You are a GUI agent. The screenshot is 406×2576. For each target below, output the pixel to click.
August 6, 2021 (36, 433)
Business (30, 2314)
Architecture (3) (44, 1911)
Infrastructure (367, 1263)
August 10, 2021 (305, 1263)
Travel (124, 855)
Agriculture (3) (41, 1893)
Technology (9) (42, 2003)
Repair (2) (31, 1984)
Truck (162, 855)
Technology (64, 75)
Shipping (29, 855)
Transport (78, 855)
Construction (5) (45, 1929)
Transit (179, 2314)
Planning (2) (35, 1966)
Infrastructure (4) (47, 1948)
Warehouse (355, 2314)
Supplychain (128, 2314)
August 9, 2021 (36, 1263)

————

#### Exercise description:
The answer should contain nothing except the lines from the one with "Travel (124, 855)" to the end of the material above, each given again exactly.

#### Answer to this exercise:
Travel (124, 855)
Agriculture (3) (41, 1893)
Technology (9) (42, 2003)
Repair (2) (31, 1984)
Truck (162, 855)
Technology (64, 75)
Shipping (29, 855)
Transport (78, 855)
Construction (5) (45, 1929)
Transit (179, 2314)
Planning (2) (35, 1966)
Infrastructure (4) (47, 1948)
Warehouse (355, 2314)
Supplychain (128, 2314)
August 9, 2021 (36, 1263)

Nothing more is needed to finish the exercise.